I'm totally with you there stillhoping. I hope you don't mind me sharing my experience.
In my former marriage,there were problems we weren't communicating with each other. My EX then took the easy and completely wrong way out (infidelity). That's when it hit me with a ton of bricks. Fight or flight? I fought. I fought to save my marriage.
At times, I handled saving the marriage incorrectly, but I always had the right/good intentions of making it work when my marriage was up against the ropes. I kept getting knocked down (she couldn't disconnect with the OM) and I would just get back up and not give up. When many would have pulled the plug, I continued to have faith. It was when I exhausted everything and my EX continued to go in the other direction was when I finally pulled the plug, nearly a year to the day since D-day.
And yes, I am now divorced. Because of all my efforts post D-day, I have no regrets. My EX never truly tried to do the hard work. She'll have to live with that.


----------



## ExisaWAW

HouDad,

I feel exactly the same, man. My ex didn't really try after I found out about her affair. Her narcissism and dysfunctional ego wouldn't allow her to show remorse, etc. She quickly went from guy to guy & has had the same BF for 8 mos. While it looks like they're doing well, I doubt she'd really admit if they were having problems in any event because she HAS to show everyone that all is well after the D. Wish I could say the same.




Houstondad said:


> My EX then took the easy and completely wrong way out (infidelity). That's when it hit me with a ton of bricks. Fight or flight? I fought. I fought to save my marriage.
> 
> At times, I handled saving the marriage incorrectly, but I always had the right/good intentions of making it work when my marriage was up against the ropes.
> 
> And yes, I am now divorced. Because of all my efforts post D-day, I have no regrets. My EX never truly tried to do the hard work. She'll have to live with that.


----------



## ExisaWAW

Leelo, sorry to post on your thread & not answer your question For me, having been married 13 yrs w/ 2 small girls & divorced 11 months now, I would opt for counseling, a Christian based couples retreat, reading Divorce Busting & Divorce Remedy, or all the above first. Unless there is abuse, etc., I would make divorce an absolute last option, especially if you have children. We never tried counseling or any of those things. My ex was probably going through a MLC when she had her affair and when she was caught, wanted out. I'm devastated and our children will have to suffer the rest of their lives.
_Posted via Mobile Device_


----------



## leelo

ExisaWAW, I'm quite conviced that I am in an abusive relationship. Like Occam's Razor, when asking why she acts the way she does, the answer that makes the most sense is "because this is abuse."

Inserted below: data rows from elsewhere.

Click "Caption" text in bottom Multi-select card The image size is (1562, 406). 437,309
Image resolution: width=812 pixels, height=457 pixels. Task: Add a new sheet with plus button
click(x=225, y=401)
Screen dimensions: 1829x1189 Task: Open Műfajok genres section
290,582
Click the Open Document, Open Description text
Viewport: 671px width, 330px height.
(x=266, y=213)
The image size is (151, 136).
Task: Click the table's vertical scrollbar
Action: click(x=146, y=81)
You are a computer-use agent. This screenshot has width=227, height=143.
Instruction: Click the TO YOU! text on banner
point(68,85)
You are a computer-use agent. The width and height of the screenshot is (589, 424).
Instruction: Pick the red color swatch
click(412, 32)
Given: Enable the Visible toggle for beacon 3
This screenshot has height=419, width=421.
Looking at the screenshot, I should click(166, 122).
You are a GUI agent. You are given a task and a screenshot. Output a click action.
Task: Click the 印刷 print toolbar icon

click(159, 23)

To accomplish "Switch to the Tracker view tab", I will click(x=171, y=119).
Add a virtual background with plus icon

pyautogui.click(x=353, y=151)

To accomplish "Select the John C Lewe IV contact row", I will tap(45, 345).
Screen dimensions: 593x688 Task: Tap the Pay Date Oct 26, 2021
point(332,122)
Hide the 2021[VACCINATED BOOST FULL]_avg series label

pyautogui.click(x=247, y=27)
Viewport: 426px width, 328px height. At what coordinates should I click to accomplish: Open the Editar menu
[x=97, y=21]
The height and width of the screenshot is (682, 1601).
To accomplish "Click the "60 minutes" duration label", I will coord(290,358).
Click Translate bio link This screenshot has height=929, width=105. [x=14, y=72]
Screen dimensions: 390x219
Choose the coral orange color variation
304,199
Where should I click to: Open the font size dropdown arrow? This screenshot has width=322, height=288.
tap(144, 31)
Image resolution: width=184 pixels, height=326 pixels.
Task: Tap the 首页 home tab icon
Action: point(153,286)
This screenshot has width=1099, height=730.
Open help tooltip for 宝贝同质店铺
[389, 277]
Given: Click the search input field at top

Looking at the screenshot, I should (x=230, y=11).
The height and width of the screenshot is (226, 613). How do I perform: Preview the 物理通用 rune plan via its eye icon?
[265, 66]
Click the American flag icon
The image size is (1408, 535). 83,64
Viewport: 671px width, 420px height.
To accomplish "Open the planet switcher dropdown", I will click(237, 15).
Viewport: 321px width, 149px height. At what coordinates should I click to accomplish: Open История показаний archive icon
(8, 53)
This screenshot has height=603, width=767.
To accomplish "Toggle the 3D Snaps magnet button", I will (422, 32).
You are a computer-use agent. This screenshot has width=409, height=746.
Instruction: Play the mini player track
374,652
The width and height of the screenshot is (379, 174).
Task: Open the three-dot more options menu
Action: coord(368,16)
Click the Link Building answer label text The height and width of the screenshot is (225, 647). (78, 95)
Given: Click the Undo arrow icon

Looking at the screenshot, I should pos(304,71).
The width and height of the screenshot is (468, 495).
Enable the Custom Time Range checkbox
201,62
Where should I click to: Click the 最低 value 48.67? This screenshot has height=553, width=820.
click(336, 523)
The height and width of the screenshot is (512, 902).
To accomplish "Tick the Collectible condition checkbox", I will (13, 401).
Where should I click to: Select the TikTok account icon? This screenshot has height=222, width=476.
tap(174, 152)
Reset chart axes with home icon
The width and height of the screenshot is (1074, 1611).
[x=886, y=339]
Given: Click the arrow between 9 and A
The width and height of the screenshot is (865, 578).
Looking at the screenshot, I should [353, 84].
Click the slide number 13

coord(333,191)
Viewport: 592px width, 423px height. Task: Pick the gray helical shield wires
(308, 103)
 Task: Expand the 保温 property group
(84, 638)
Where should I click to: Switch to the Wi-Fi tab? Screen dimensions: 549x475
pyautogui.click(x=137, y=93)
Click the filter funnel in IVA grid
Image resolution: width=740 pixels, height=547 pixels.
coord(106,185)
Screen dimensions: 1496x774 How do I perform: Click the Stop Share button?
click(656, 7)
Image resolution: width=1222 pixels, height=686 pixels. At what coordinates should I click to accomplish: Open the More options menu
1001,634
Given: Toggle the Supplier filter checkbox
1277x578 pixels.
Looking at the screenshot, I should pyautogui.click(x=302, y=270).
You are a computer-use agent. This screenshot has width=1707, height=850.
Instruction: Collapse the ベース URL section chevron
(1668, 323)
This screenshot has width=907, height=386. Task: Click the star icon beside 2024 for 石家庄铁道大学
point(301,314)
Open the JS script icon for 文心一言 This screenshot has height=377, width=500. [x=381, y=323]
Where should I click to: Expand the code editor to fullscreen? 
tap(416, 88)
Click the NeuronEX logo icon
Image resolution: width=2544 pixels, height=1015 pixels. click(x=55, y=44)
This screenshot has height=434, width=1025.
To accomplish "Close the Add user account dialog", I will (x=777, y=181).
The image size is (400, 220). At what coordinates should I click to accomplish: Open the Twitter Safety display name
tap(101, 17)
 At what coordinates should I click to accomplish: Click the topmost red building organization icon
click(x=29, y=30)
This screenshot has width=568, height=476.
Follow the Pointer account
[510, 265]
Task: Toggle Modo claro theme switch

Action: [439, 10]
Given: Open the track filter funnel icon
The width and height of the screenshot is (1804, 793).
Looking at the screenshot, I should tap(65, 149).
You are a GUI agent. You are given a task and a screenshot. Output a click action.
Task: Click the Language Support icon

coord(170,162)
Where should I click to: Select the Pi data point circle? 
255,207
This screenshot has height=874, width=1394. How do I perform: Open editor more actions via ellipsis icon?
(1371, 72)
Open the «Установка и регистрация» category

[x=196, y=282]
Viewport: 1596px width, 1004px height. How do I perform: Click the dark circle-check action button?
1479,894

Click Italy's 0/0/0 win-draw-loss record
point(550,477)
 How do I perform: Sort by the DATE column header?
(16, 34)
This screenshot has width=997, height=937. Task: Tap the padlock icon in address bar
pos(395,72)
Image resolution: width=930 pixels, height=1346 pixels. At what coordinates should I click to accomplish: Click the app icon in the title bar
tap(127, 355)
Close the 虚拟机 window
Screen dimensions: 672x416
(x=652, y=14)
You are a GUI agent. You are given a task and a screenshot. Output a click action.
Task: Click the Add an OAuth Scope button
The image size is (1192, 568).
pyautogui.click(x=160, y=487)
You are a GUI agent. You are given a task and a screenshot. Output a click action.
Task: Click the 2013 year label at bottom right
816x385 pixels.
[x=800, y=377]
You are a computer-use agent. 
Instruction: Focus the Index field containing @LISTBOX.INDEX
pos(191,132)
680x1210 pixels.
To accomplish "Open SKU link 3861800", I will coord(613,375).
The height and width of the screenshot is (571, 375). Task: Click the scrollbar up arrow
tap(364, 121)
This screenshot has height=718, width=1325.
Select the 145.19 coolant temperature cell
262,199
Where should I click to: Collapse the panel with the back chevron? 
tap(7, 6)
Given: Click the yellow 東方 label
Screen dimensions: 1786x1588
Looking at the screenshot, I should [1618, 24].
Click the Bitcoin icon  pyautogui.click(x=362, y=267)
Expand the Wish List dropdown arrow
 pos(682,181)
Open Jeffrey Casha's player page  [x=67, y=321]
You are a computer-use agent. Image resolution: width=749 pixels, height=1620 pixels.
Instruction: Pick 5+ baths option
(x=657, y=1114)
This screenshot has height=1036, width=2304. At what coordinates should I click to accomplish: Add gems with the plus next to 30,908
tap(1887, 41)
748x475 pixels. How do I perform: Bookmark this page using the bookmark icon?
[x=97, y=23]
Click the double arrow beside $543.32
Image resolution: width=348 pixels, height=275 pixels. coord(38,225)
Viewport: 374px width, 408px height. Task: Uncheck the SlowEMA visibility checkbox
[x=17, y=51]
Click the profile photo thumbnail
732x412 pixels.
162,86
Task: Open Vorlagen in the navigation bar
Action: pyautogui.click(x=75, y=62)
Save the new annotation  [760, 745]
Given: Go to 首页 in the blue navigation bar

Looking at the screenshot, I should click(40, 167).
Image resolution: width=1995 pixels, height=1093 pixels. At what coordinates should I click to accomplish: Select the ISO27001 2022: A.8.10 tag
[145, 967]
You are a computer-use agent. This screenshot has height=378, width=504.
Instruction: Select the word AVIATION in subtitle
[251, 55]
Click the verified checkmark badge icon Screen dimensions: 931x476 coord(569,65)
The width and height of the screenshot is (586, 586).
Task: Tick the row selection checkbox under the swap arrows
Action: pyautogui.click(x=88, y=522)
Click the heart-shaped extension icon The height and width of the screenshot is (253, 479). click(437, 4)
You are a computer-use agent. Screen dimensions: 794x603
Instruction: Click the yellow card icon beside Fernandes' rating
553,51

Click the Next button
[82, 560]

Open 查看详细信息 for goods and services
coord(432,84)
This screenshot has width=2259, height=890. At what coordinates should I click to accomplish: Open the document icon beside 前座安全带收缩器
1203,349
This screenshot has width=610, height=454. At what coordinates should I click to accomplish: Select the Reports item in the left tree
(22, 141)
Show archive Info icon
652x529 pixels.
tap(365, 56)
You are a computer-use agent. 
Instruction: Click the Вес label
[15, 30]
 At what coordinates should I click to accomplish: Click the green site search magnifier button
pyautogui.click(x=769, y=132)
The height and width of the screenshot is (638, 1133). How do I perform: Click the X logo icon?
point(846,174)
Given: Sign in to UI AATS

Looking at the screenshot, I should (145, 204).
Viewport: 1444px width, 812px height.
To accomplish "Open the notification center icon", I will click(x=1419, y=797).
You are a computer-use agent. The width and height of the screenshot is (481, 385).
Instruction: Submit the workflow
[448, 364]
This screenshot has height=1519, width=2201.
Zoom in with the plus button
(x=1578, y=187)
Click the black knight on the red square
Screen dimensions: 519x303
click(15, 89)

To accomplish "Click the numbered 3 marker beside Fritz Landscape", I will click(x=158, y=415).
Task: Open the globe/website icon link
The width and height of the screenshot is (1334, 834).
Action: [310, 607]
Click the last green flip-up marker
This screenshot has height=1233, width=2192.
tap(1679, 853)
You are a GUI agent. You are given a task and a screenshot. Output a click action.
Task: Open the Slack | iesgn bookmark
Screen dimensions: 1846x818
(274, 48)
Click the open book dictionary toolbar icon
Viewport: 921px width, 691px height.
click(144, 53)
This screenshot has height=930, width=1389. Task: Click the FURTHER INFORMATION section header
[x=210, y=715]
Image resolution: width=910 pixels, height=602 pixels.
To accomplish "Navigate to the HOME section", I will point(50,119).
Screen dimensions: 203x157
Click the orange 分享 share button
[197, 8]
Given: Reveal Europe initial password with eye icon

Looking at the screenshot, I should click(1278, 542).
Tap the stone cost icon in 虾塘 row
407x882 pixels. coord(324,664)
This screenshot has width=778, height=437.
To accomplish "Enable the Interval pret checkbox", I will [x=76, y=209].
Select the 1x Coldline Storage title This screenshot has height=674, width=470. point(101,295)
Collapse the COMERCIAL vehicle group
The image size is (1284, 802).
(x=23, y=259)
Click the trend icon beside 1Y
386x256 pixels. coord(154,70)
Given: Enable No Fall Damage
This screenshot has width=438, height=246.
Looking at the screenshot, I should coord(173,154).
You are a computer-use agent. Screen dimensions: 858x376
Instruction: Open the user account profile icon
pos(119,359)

After keeping a journal (and dealing with more instances since then), I can see the patterns much more clearly and they line up with the definitions of emotional abuse.


----------



## SlowlyGettingWiser

Leelo:

Have you considered getting some Individualized Counseling to help you solidify plans to leave your emotionally-abusive wife? It might help you FEEL BETTER to talk to an outside, impartial observer who can help you deal EFFECTIVELY with your emotions.

You should also talk to a GREAT divorce attorney (ask around quietly). The first visit should be free or low-cost. Obtain as much information as possible on how long it will take, how much it will cost, how your attorney sees it playing out (with her emotional abuse explained to the attorney on the front-end...trust me, you won't be this attorney's FIRST client with an abusive STBX), what papers, documentation, etc. you need copies of.

Good luck and get some PROFESSIONAL help to disentangle yourself from this mess. You WILL start to feel better IMMEDIATELY once you do not have to deal DAILY with the stresses of emotional abuse.

Lots of us have been there, leelo, and we're PULLING for YOU!!!!


----------



## Wiserforit

leelo said:


> I've also had doubts that I'm just fantizising over a more glamourous lifestyle.


Heh. Well in my case it wasn't glamor I was looking for, but escape from clinical level abuse and cheating.

I wasn't even thinking ahead to another relationship or how being single would be. Just this overwhelming need to get away from constant anguish, drama, and suffering.


----------



## WasDecimated

ExisaWAW said:


> HouDad,
> 
> I feel exactly the same, man. My ex didn't really try after I found out about her affair. Her narcissism and dysfunctional ego wouldn't allow her to show remorse, etc. She quickly went from guy to guy & has had the same BF for 8 mos. While it looks like they're doing well, I doubt she'd really admit if they were having problems in any event because she HAS to show everyone that all is well after the D. Wish I could say the same.


This was my experience as well. She couldn't seem to break it off with him. She also kept up the lies, ambivalence and emotional abuse... arrogantly blaming me for everything. She was showing me who she actually was. I never got the whole, honest story. I stuck with it for over a year and a half until I finally filed. I felt as if I had done everything I possibly could do to save us...she did the bare minimum.

Now I understand OM has dumped her. Our son over heard her on the phone with him. He said she was crying and it sounded like she begging him...nice. Our divorce in now final...so is his. She must be out by the end of next month. The consequences and reality is starting to set in, and the grass...not so green anymore.


----------



## ExisaWAW

Decimated. Wow, Karma. I wonder if she'll start coming around to try & reconcile with you now. Have you visited the forums at DivorceBusting.com? Might pay off for you if you want to reconcile with your stbx. 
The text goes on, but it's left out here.